### TASK OBJECTIVE
Please write out again the part of the snow-day spaghetti recipe below that opens with the words containing "parmesan or nutritional" and closes with "if you like.", changing "pasta water" to "cooking water".

### EXTRACT
***

Break out that sketchy bulb of garlic from the fruit bowl, where it’s been tainting the apples since Thanksgiving, add a couple of items from the back of the pantry, and make dinner without leaving the house.

…and you can eat the sauce by itself, with a spoon!

Where I’m from, we only know how to drive in torrential rain and oppressive heat, a.k.a. the two seasons of Florida, so there’s no way I’m driving to the grocery store in the snow. Lucky for me, there’s pasta, garlic, and olive oil in the kitchen, so I can cook a decent thing even when it’s been a couple of weeks since I’ve seen the inside of a City Market. Florida people, that’s the Publix of Western Colorado–and Safeway is the Winn Dixie, in my opinion. You’re welcome.

Don’t worry about juicing that lemon once you’ve zested it—keep it on your counter, where it will stay juicy inside for a few days longer, even once it’s hard as a dang rock. Pierce that baby with a sharp knife when you’re ready to use the juice.

Snow-day spaghetti is made with nutritional yeast, because the parmesan goes fast around here. If you’re not smashing your garlic to peel it before mincing, seriously, get on that. 

Yields4 Servings

ingredients
 1 lb spaghetti
 ¼ cup olive oil
 8 cloves garlic
 ½ tsp fine sea salt
 ¼ tsp ground black pepper
 1 tsp chili flakes
optional ingredients
 2 tbsp butter (optional)
 zest of 1 lemon (optional)
 handful chopped fresh parsley (optional)
 3 sliced green onions (optional)
 parmesan or nutritional yeast (optional)

1

Fill a stock pot with 3-4 quarts water and bring it to a boil over medium-high heat while you prep the sauce. You're going to be watching two pots, but not too closely... it's easy. I don't usually add salt to pasta water because I sometimes want a little respite from the salt in the sauce. That's just me, and it could be you, too, if you like.

2

While you wait the interminable 10 minutes it takes water to boil at high altitude, peel off the most flimsy and annoying of the garlic skins, rinse them off your hands, and place the garlic cloves with their most flat/stable sides on your cutting board. Smash each clove with the side of a heavy knife to loosen the tough skins, trim the stem ends, and mince that garlic. If your knife isn't what you'd call heavy, place the side of your lighter-weight knife on top of a garlic clove and press down on the blade with your palm until the skin cracks--it's a super satisfying process.

3

Add the olive oil, garlic, salt & pepper, chili, and butter and lemon zest if you’ve got them to a large pan. Set aside for now.

***

### SUPPLIED INFORMATION
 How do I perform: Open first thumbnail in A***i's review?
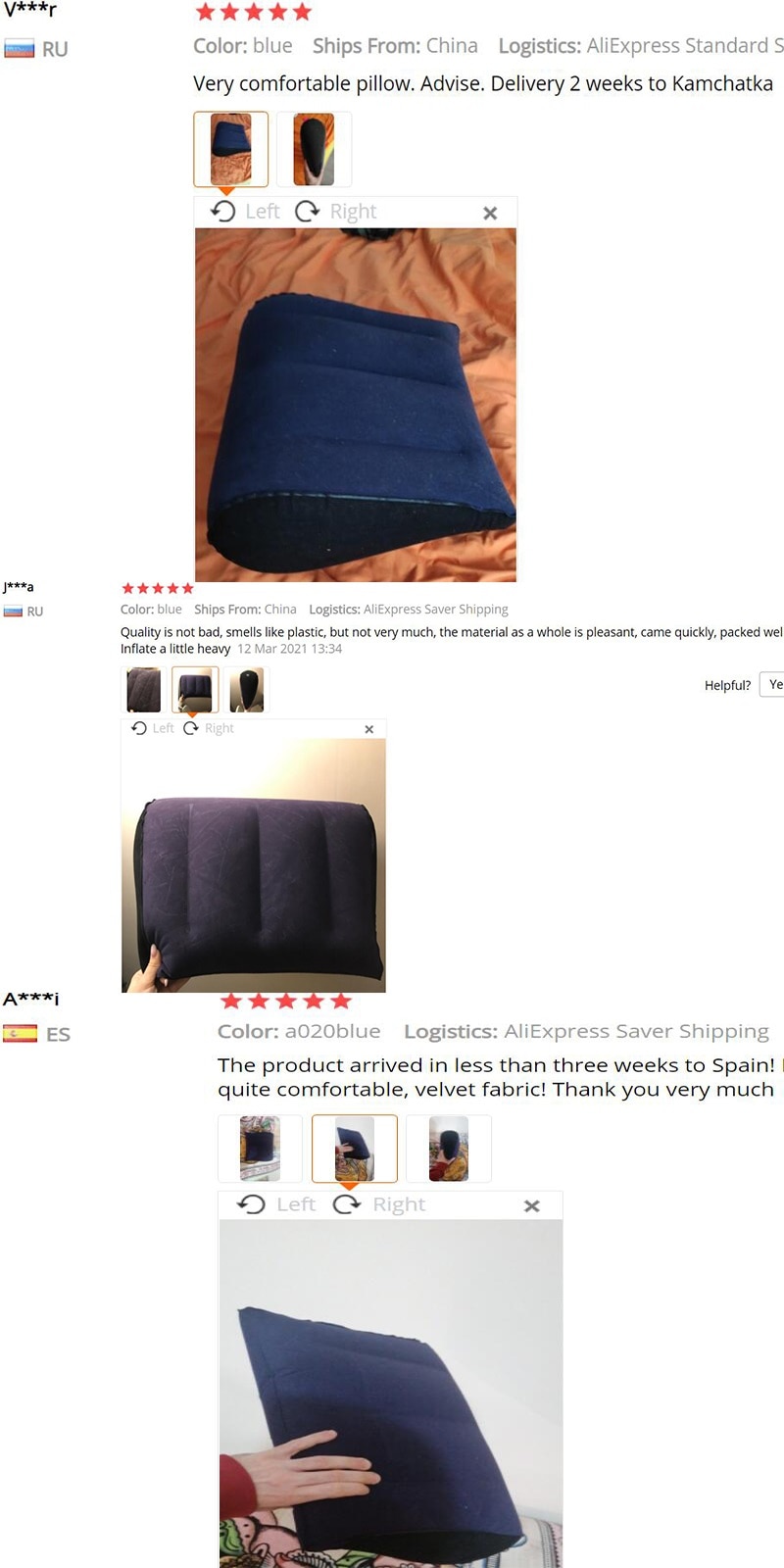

***

### RESPONSE
parmesan or nutritional yeast (optional)

1

Fill a stock pot with 3-4 quarts water and bring it to a boil over medium-high heat while you prep the sauce. You're going to be watching two pots, but not too closely... it's easy. I don't usually add salt to cooking water because I sometimes want a little respite from the salt in the sauce. That's just me, and it could be you, too, if you like.